Listening is key to all-star Monterey Quartet's success

It's a slight exaggeration to say that the Monterey Quartet is a pickup band. As saxophonist Chris Potter explains by phone from his New York City home, the all-star foursome did have a couple of rehearsals before making its debut at the fabled Monterey Jazz Festival in 2007.

But for Potter—as well as for bassist Dave Holland, pianist Gonzalo Rubalcaba, and drummer Eric Harland—a big part of this unit's appeal is that its members don't get the chance to play together on a regular basis.

“There's a certain kind of high energy that happens when you're in exactly that kind of situation,” he says. “And it's also a thing I think we've all experienced in the studio, when you go in to record an album: very, very often the first take is the best take. Even if you don't feel good about it at the time, when you listen to it afterwards you realize that it has a certain freshness to it that the later takes, even if they're technically perfect, don't have.”

Potter and company didn't quite stick to that program when assembling their debut CD, scheduled for an August release on the Concord label. After comparing tapes of their first show against their second, they agreed that the music improved after they'd settled down a little bit. But it's not like they're going to be overrehearsed when they come to the TD Canada Trust Vancouver International Jazz Festival. Since their debut, they've only done a handful of similarly high-profile jazz-festival shows—not that this worries the saxophonist.

“The thing that made it work is that everyone is on such a high level, and such a good listener,” he notes. “Our frames of reference—the way that we think about music, the things that we're trying to get to—are similar enough that it just seemed to work out surprisingly well. Sometimes these all-star situations don't jell quite as well.”
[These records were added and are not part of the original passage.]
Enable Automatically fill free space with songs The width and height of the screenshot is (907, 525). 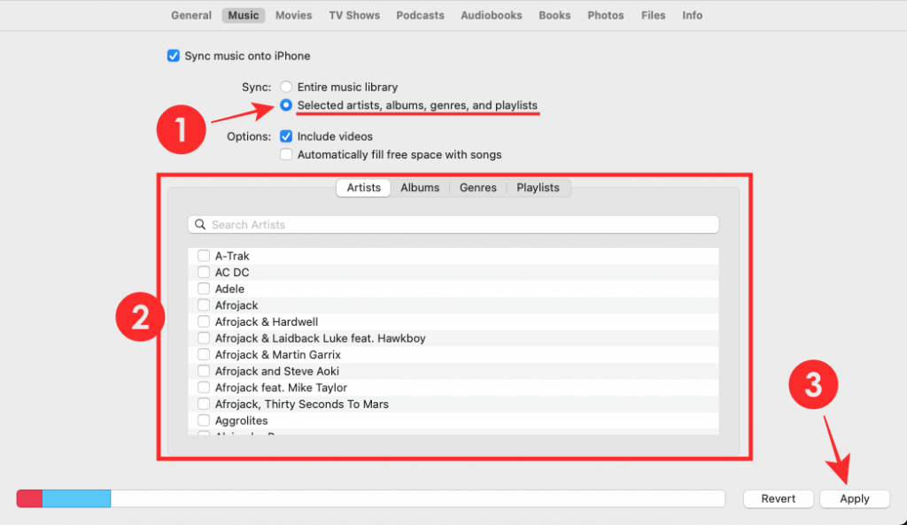point(286,154)
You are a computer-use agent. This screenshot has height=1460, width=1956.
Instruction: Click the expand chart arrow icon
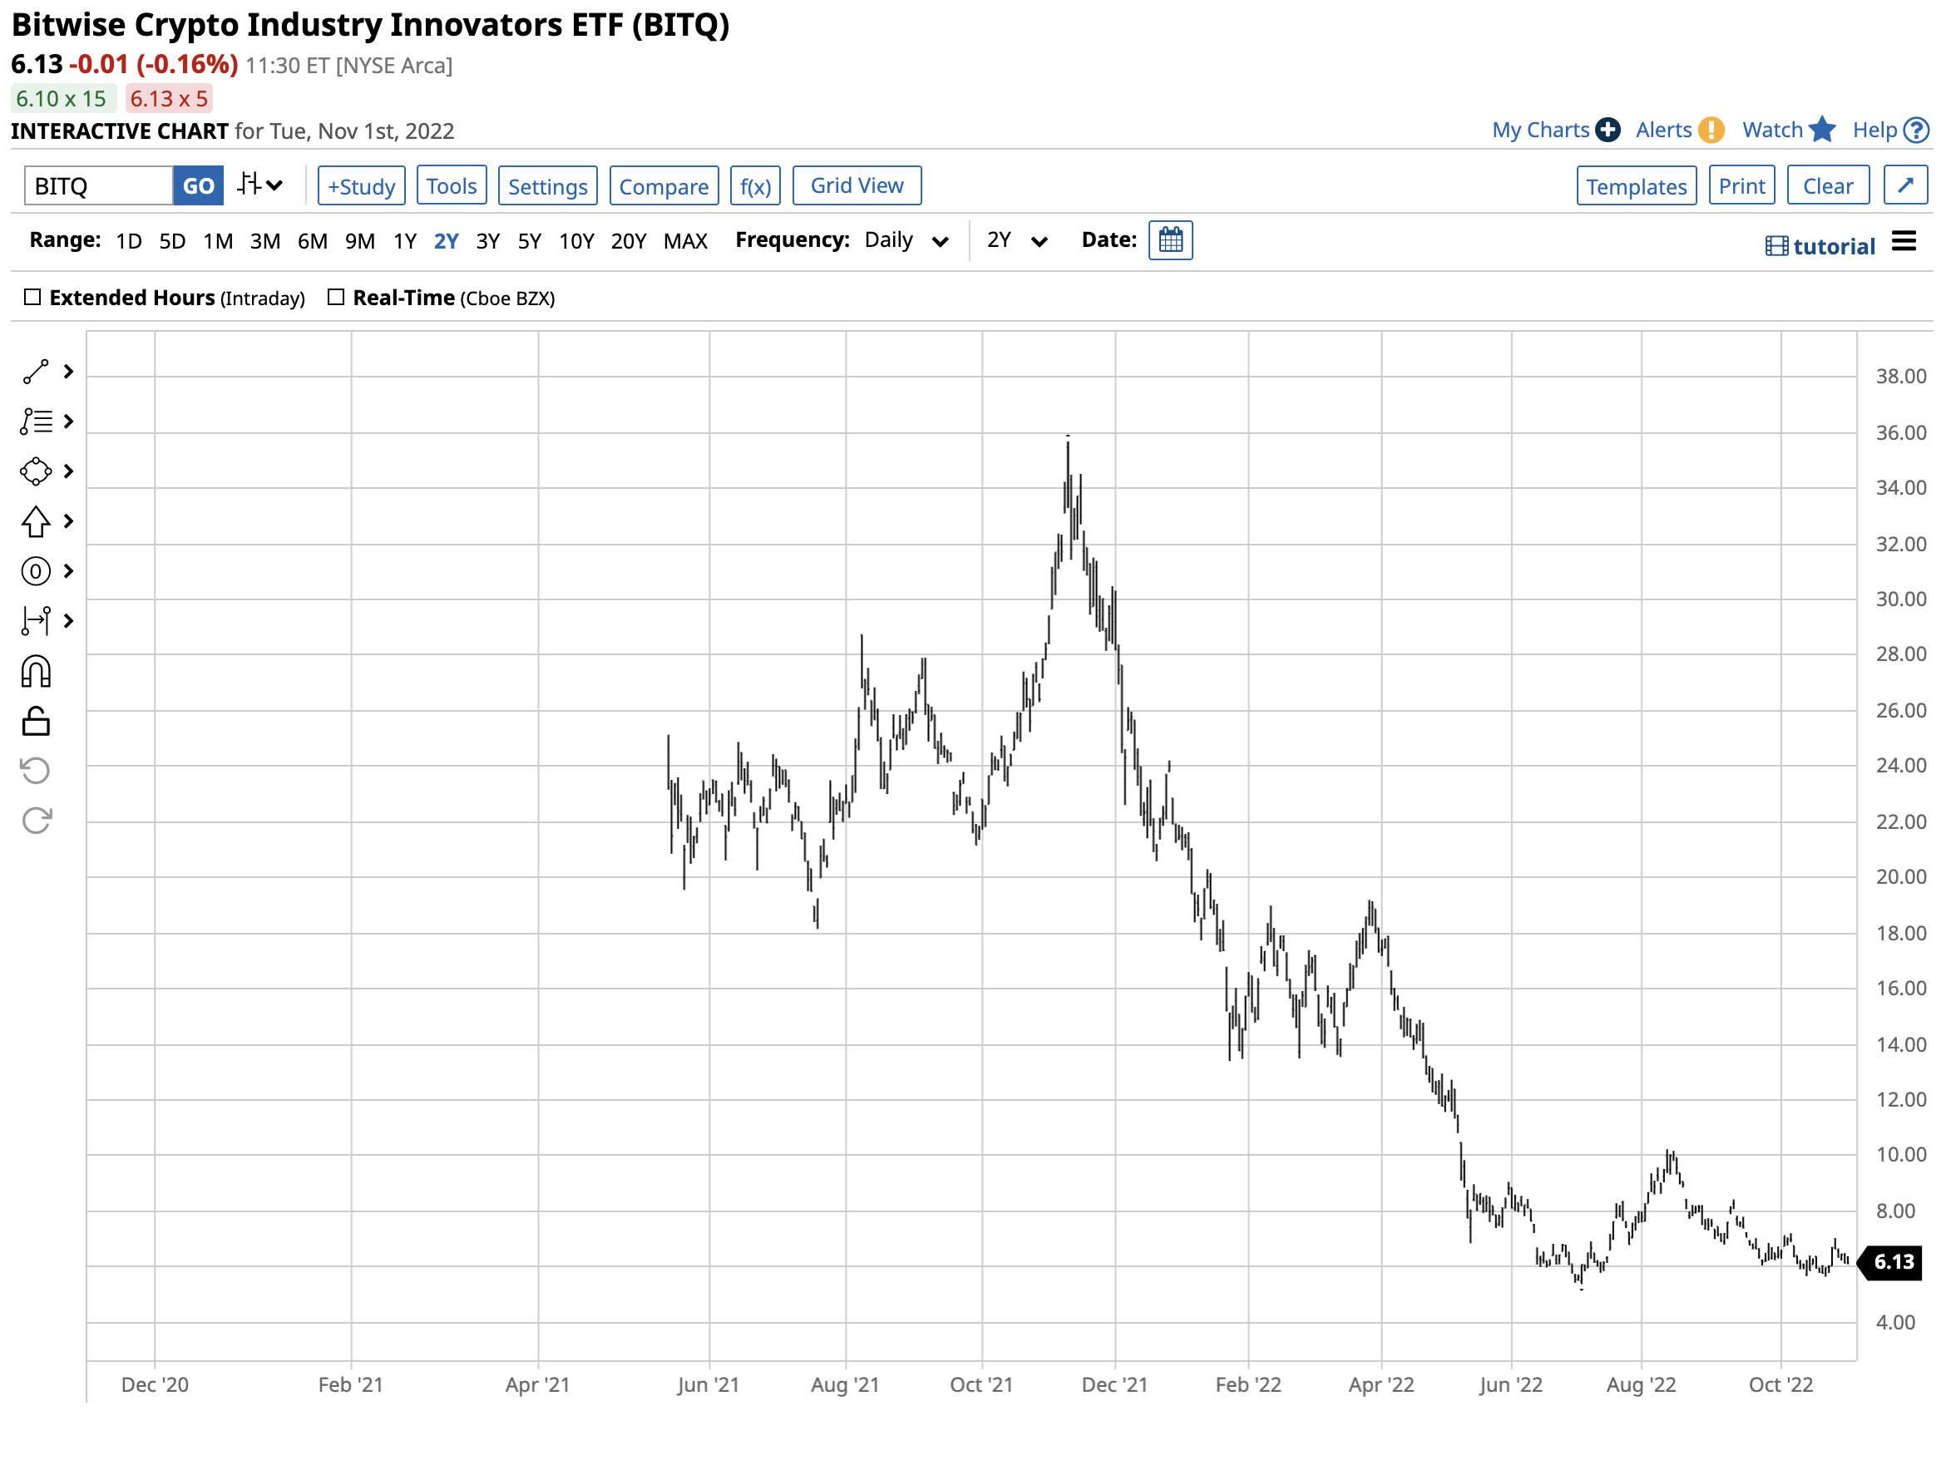(x=1904, y=186)
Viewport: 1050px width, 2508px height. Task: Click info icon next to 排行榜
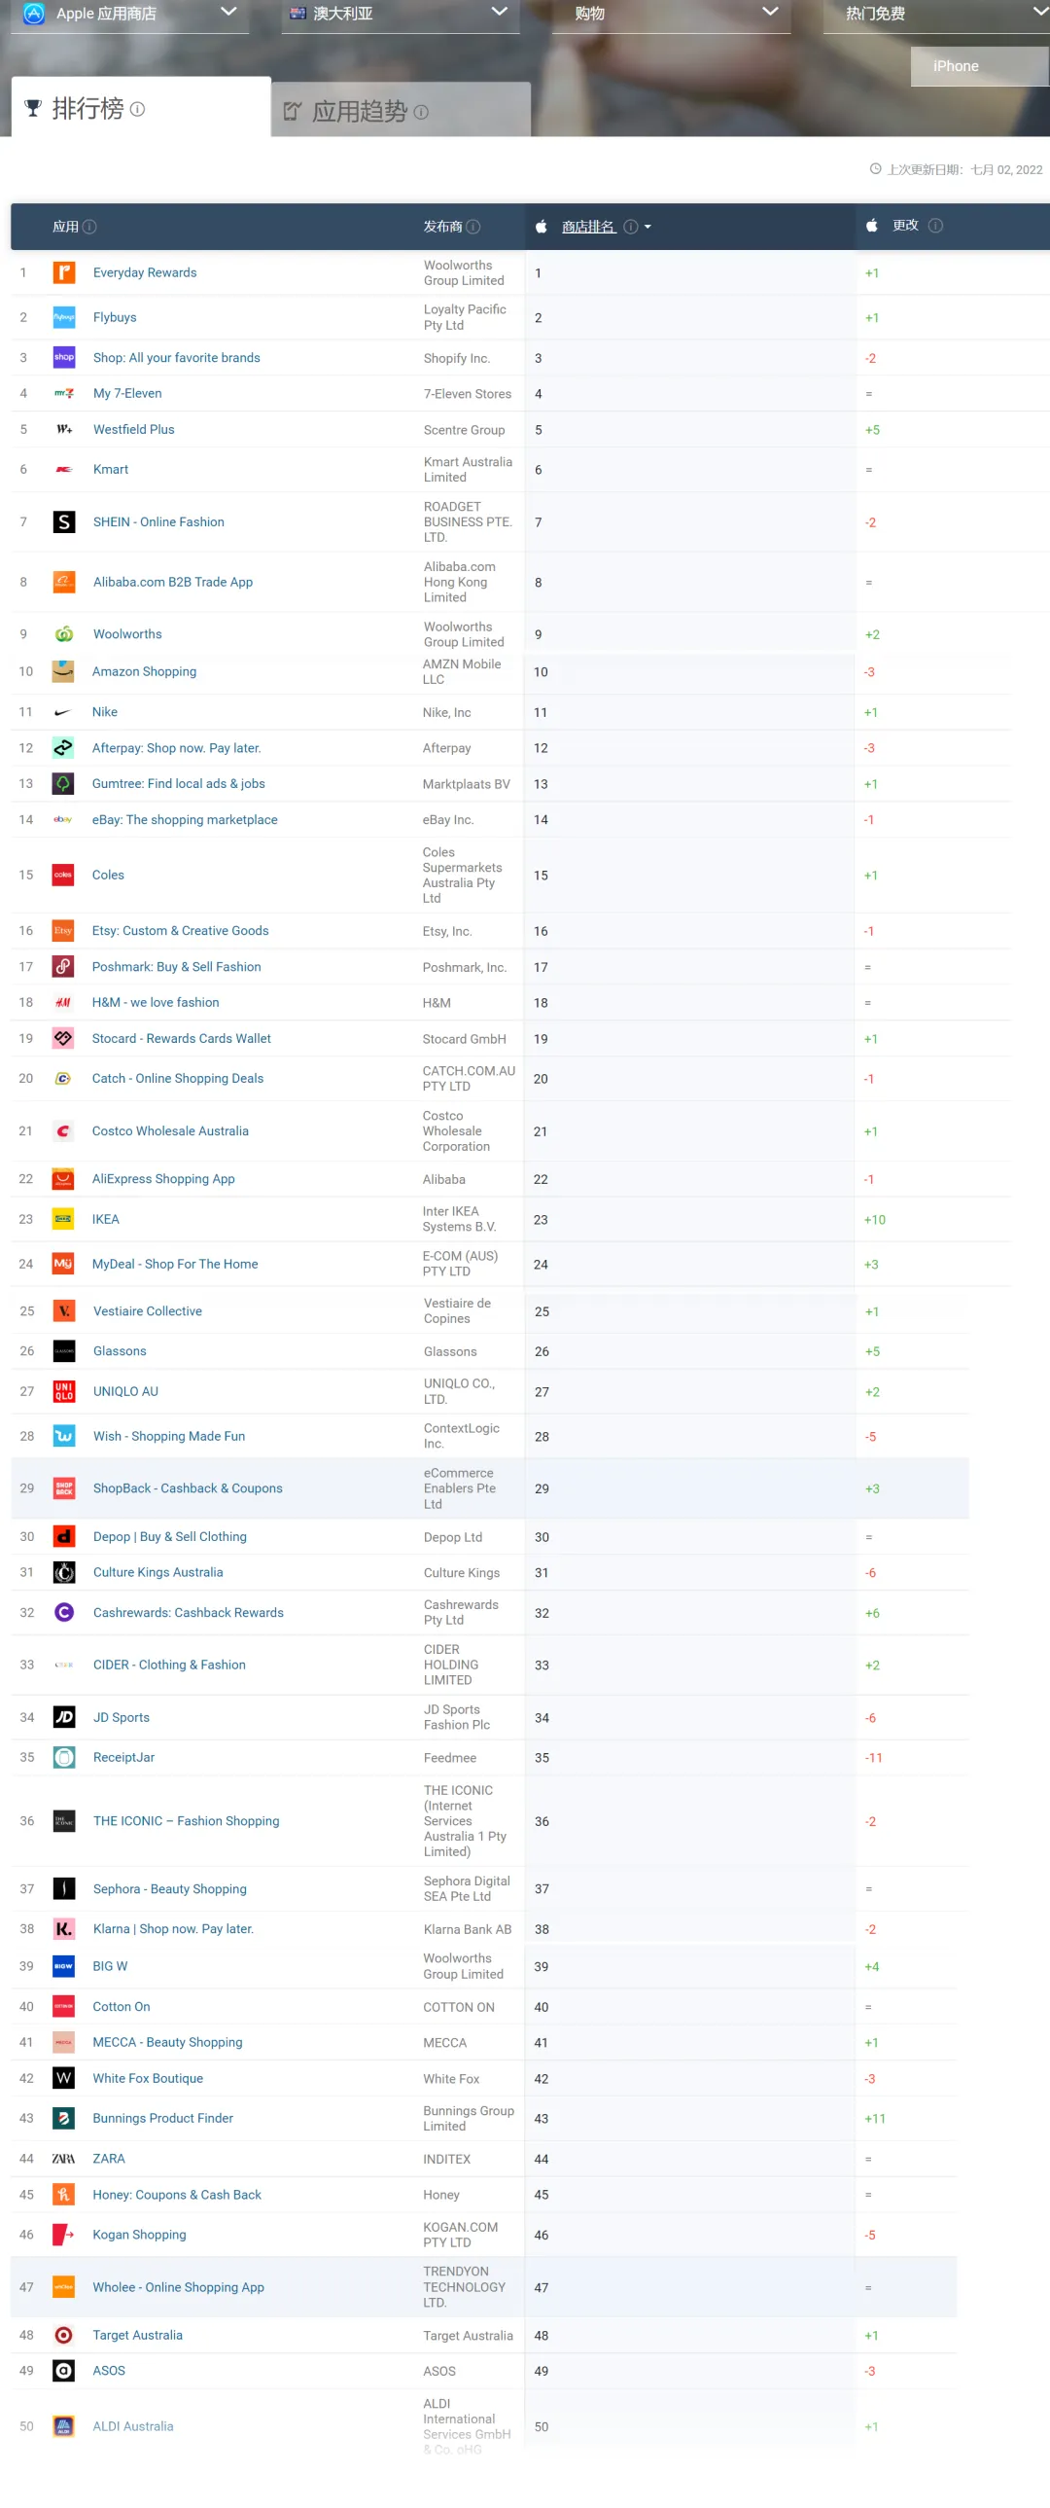pos(137,109)
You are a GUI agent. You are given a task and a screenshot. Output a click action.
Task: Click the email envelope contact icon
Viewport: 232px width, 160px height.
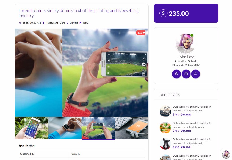coord(186,74)
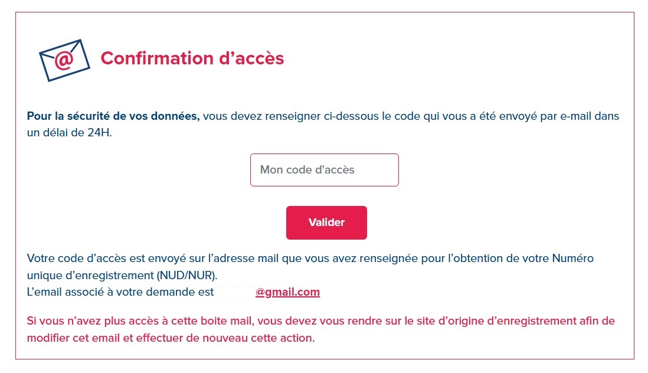
Task: Click the "(NUD/NUR)" text
Action: coord(186,276)
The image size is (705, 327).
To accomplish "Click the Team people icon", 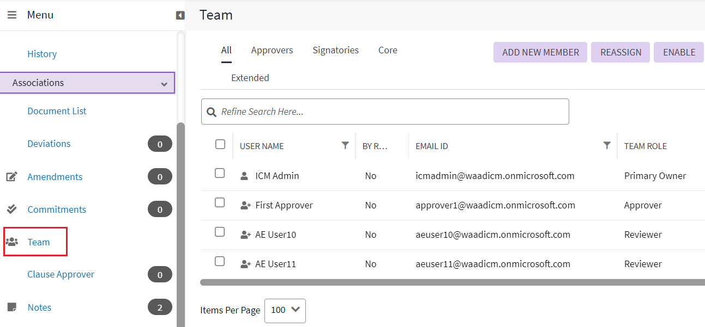I will tap(11, 242).
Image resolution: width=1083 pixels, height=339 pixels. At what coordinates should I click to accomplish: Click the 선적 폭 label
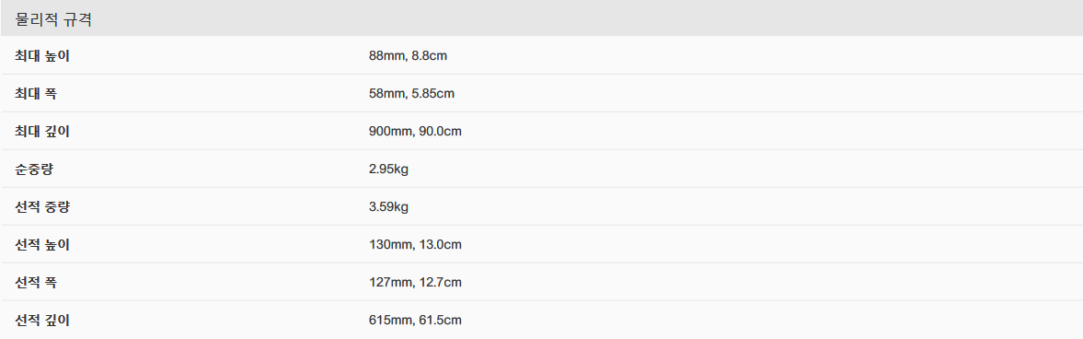(x=36, y=282)
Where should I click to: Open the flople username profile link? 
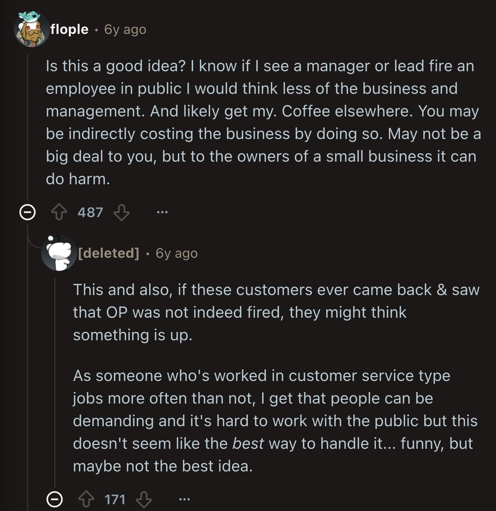pyautogui.click(x=69, y=29)
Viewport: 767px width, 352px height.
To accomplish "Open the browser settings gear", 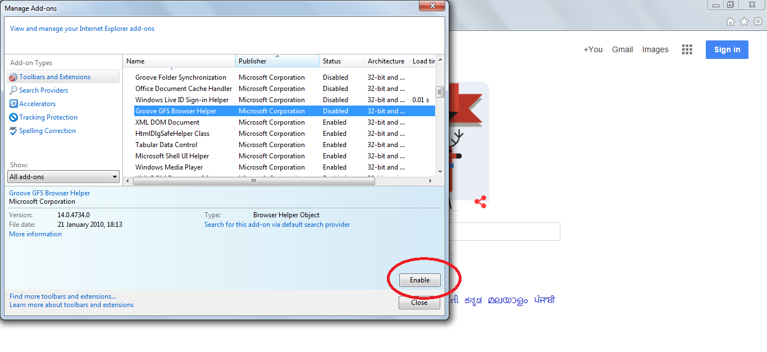I will [759, 21].
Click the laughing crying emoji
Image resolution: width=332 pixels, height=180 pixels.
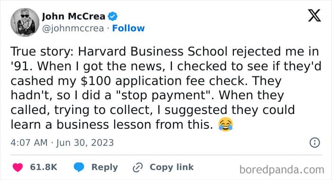225,124
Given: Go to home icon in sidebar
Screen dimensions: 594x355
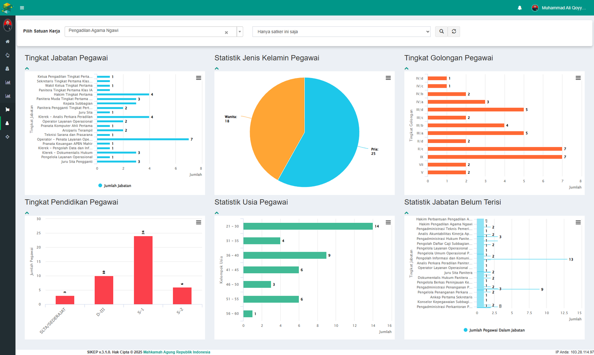Looking at the screenshot, I should 7,42.
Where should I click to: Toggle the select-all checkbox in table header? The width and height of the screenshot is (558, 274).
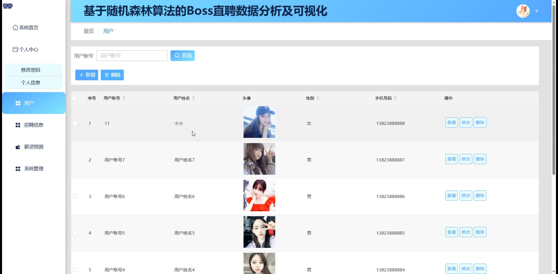[75, 98]
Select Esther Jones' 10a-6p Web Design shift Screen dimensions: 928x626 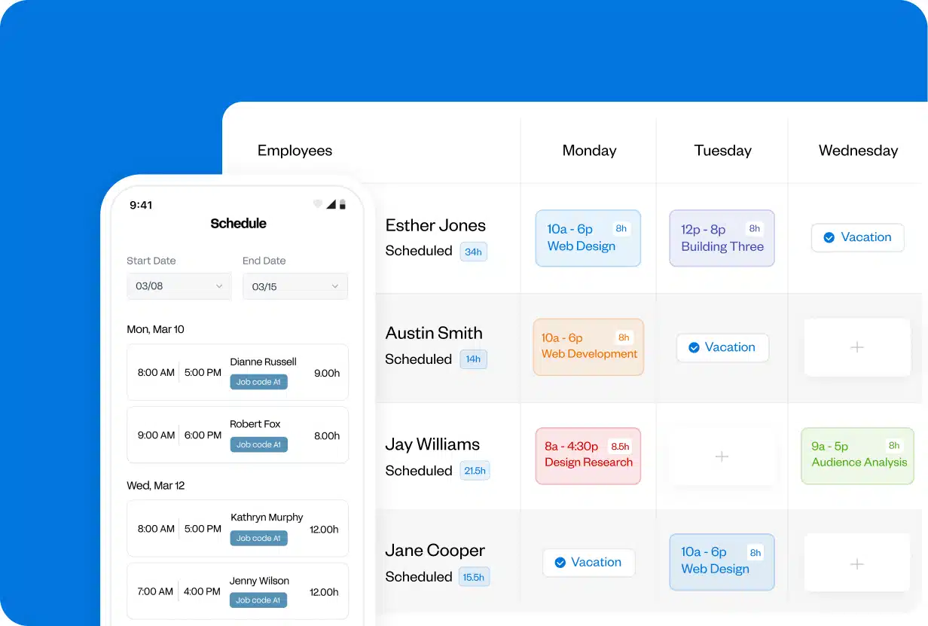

Potter has nothing but praise for virtuosos Rubalcaba and Harland, but unsurprisingly he saves his kindest words for Holland. Not only has the veteran bassist appeared on dozens of classic records, including Miles Davis's electric masterpiece Bitches Brew, he was the saxophonist's employer for almost a decade, beginning in 1997.

“He's a rock, both musically and as a person,” Potter asserts. “You know he's going to stand firm where he is, and he's going to support what's going on. I feel that's definitely his role. And that's a big reason why this band can go in so many directions, because it's coming from so much strength down there in the low end, where it all kinds of starts. It gives the rest of us a lot of freedom.”

The Monterey Quartet plays the Centre in Vancouver for Performing Arts on Sunday (June 28).